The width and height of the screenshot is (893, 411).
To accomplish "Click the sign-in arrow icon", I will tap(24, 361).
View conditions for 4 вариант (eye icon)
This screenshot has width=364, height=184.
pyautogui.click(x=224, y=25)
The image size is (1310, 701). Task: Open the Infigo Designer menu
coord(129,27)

----------------------------------------

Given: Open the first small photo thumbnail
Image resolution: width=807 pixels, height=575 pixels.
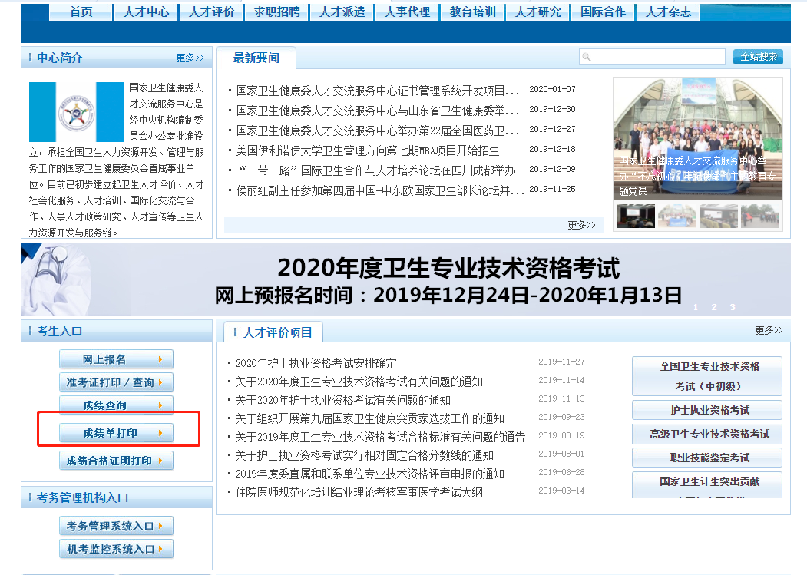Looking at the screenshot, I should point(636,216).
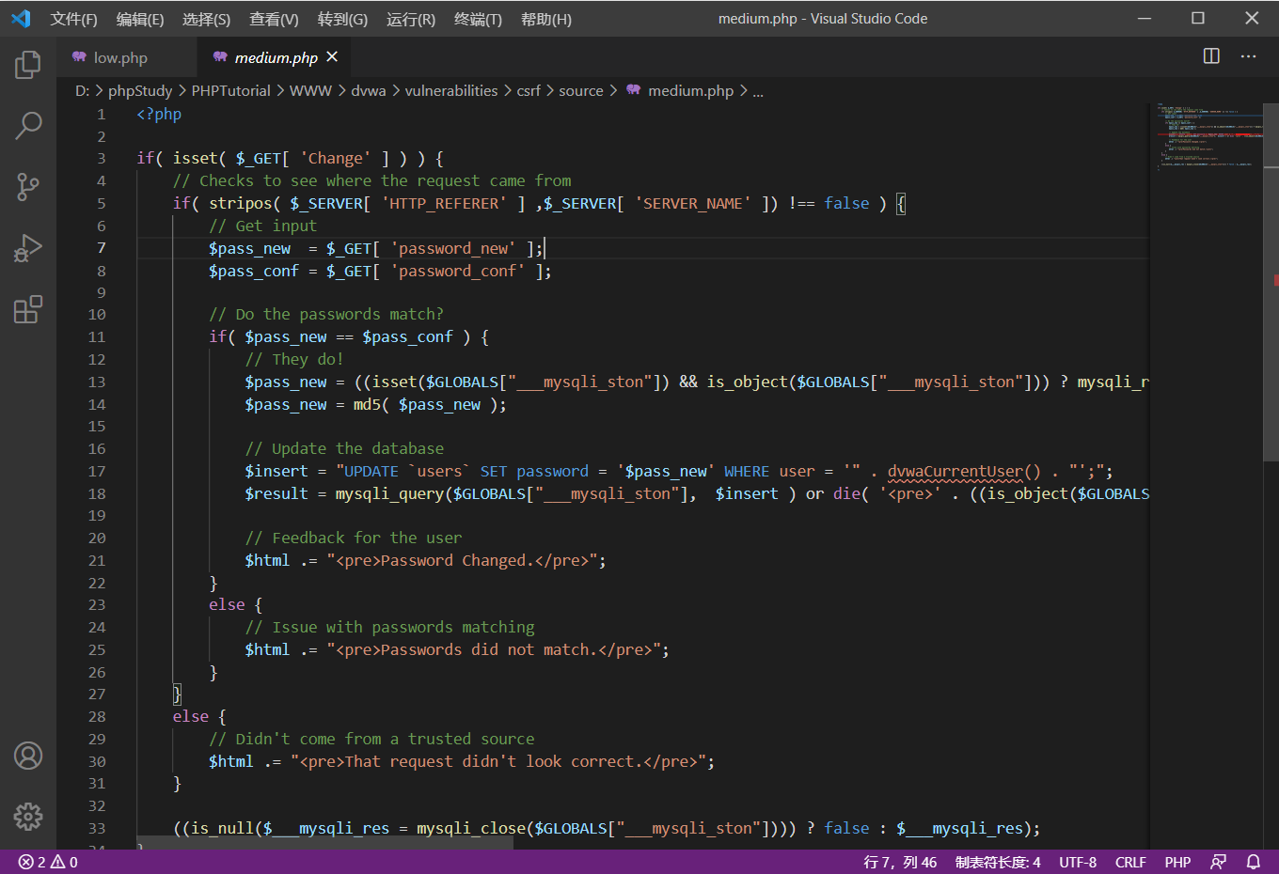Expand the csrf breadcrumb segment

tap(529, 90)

----------------------------------------

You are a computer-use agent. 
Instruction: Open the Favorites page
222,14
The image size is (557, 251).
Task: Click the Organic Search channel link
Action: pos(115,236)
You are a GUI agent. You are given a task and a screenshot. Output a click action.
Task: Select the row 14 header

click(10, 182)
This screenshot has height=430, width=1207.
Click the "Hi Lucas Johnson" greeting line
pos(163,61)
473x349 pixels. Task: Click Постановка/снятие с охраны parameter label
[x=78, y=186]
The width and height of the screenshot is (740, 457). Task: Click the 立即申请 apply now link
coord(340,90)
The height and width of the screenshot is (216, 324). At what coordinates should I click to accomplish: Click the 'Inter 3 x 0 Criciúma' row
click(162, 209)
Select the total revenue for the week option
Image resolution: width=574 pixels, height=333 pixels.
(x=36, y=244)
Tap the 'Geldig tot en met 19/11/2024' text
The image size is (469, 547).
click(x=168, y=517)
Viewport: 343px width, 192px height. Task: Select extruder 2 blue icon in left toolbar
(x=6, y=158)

----------------------------------------

- _PROMPT_: Going through the listing above, copy out every line that has the string "agent".

- _RESPONSE_:
You are a computer-use agent. 
You are a GUI agent. You are given a task and a screenshot. Output a click action.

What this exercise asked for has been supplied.